Elections!  Arrrrrrggggggggghhhhhhhhhh!  This time it is Victorian State Parliament.  We just had a hung Federal election and it looks like we could get a hung Victorian one as well if some of the commentators are to be believed.  While I rarely agree with Andrew Bolt about anything much at all, I have to say he is rather on point with his assessment that this looks like another “dead heat” in the making.

Farrah Tomazin of The Age is saying rather much the same thing.

The headline banner of the HeraldSun says “On a Knife Edge”.

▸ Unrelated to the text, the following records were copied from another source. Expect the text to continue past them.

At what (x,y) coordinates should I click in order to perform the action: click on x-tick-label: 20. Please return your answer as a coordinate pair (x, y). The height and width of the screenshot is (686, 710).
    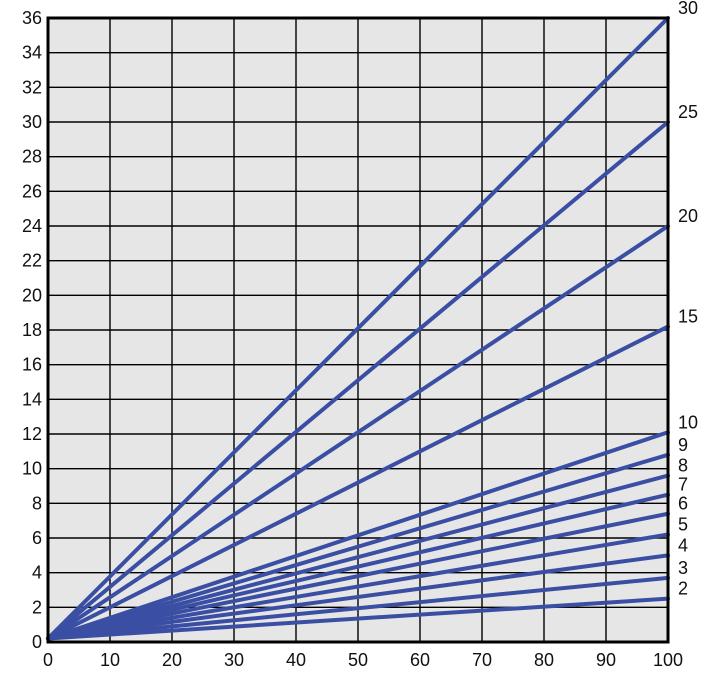
    Looking at the image, I should click on (172, 660).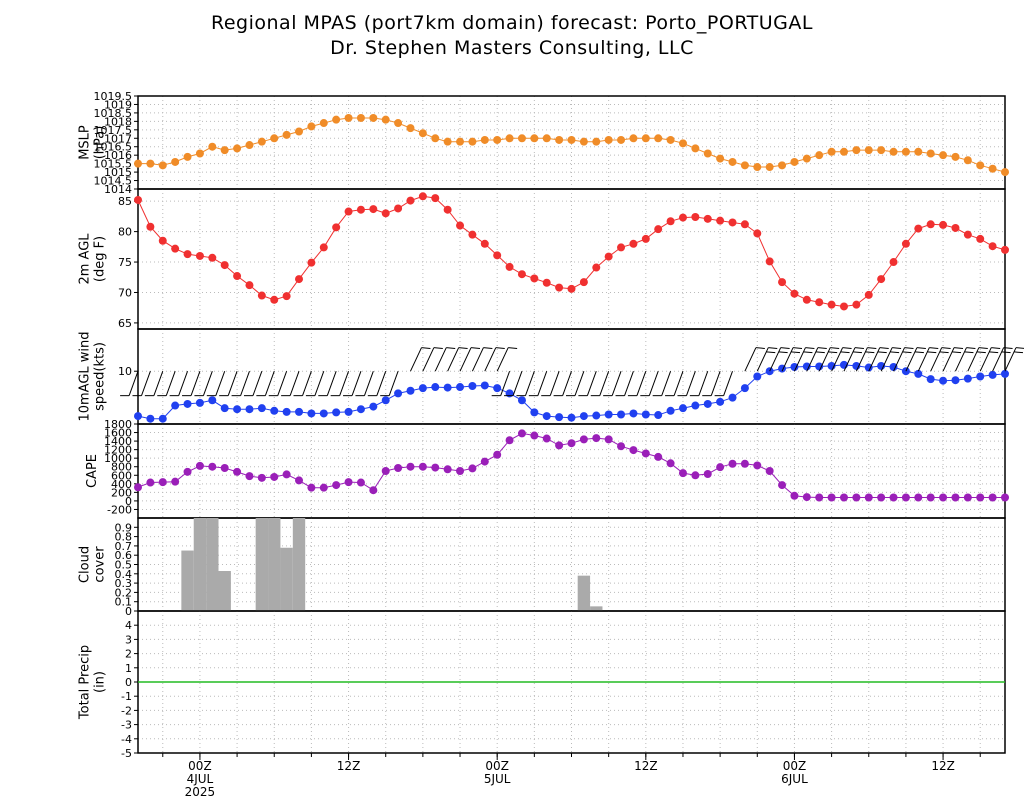 This screenshot has width=1024, height=800. I want to click on y-tick-label: 1018, so click(118, 122). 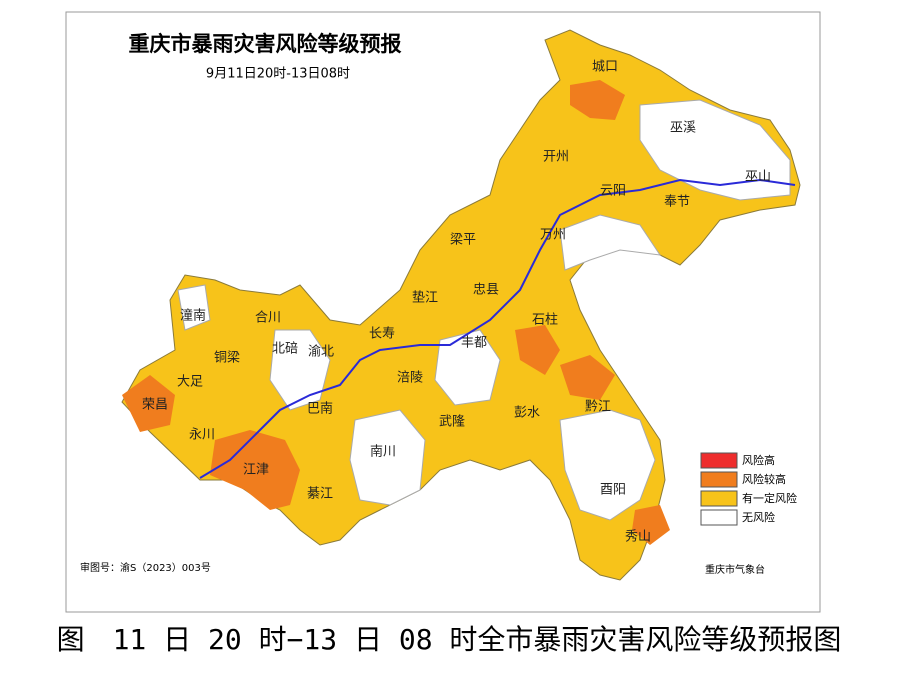 I want to click on district-label: 垫江, so click(x=425, y=298).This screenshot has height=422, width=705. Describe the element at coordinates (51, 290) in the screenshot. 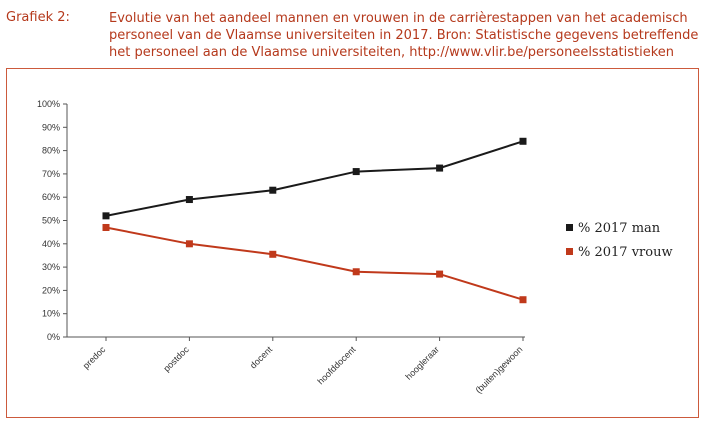

I see `y-tick-label: 20%` at that location.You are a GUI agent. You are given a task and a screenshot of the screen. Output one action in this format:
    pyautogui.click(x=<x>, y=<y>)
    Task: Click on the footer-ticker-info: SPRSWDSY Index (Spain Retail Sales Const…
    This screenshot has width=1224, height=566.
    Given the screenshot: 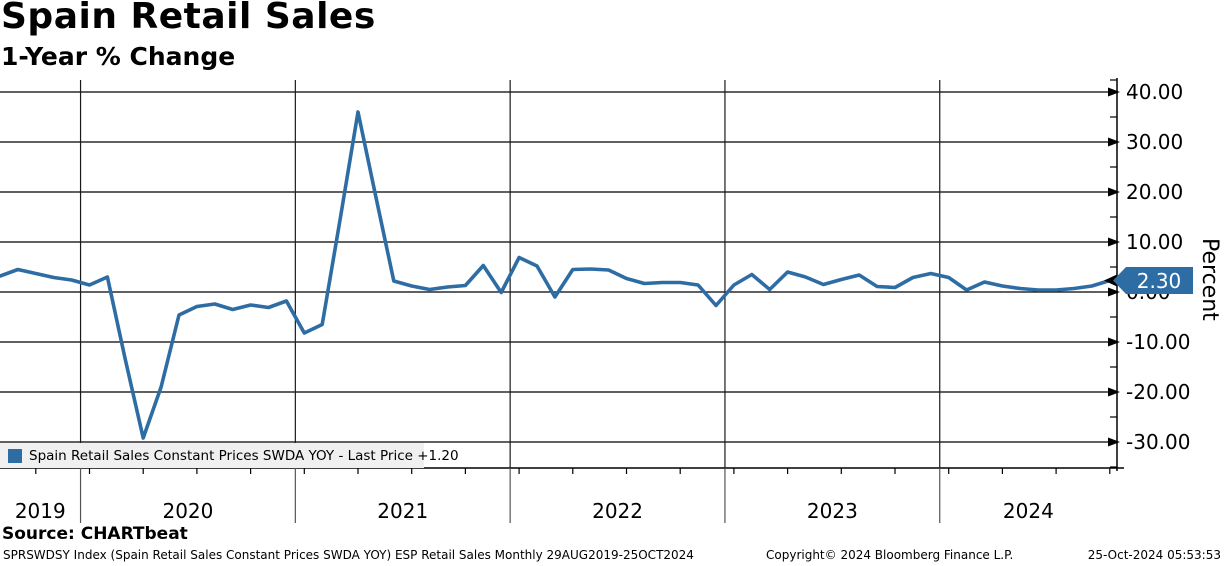 What is the action you would take?
    pyautogui.click(x=348, y=555)
     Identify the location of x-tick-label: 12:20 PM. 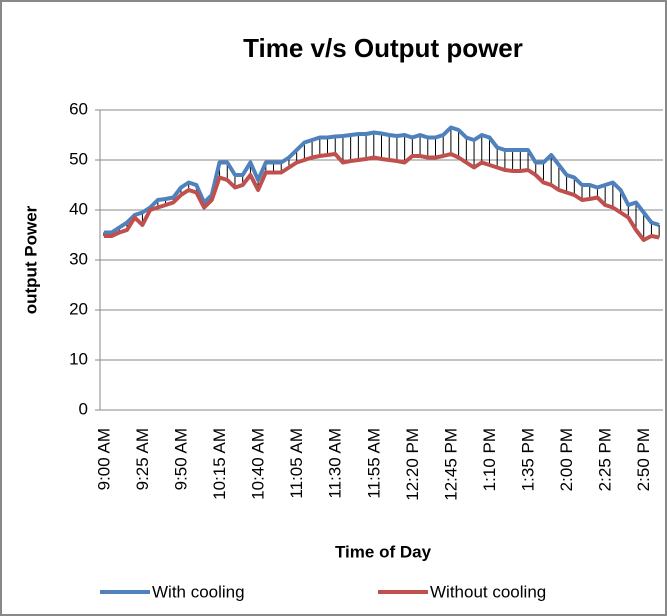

I have a sense of deja vu.  Impending doom of another two week wait for independants to clutch their moment of power while staring at the TV cameras like deer caught in the headlights.  Maybe not quite, but there is no situation like a hung election result to give an amazing amount of attention to a few – sometimes just one.  There was once this senator from Tasmania, I believe………

We Victorians will all dutifully trudge to the polls tomorrow at our local primary school, the church hall, the this or that building to have our names marked off the role and put our numbers in the little boxes.  Those of us who forget will be fined if we don’t have good reason for foresaking our democratic right to vote.  To Americans the concept of compulsory voting is indeed strange.  They think it is undemocratic.  But then I have had Americans swear they live in a republic, definitely not a democracy.  I’m not sure what they teach in American schools about “government of the people, by the people, for the people”.  At least we have the sense to hold elections on a Saturday.  Can you imagine voting on a Tuesday, a work day?

I like the fact Australia makes it a family thing.  Children pop along with their parents and grow up with the idea voting is the normal thing to do.  The odd sausage sizzle adds to the flavour of the day.  We could do without all the “how-to-vote” cards but I guess it just goes with the territory.  How many really follow those things anyway?

In the Federal election we had a record number of “informal” votes – in fact, if I recall correctly, we had a record number of actual blank votes.  Perhaps I should explain a little.  You see, having been a scrutineer myself in another life, I can personally attest to the interesting things one finds on ballot papers.  Interesting anatomical drawings are not uncommon.  Swearing is also popular.  Blank is actually quite unusual.

People in Australia have been making quite a political football out of asylum seekers of late, especially any that happen to cross the seas in a boat.  To those people who want to see us treat these people to the conditions of places such as Christmas Island and then send them home, I suggest as you exercise your vote on Saturday, you take a moment to reflect on how lucky you are to be able to stroll down to the polling station, kids in tow, grab a snag from the fund raising sausage sizzle and wander home in peace.  With your hands still attached to your wrists.  No bullet through your head.  No risk of your wife or daughter being raped because you had the audacity to vote.

Treat your right to vote with the respect it deserves and while you are doing it, have a thought for those who flee from regimes where it is perilous to attempt to achieve the freedoms we take for granted.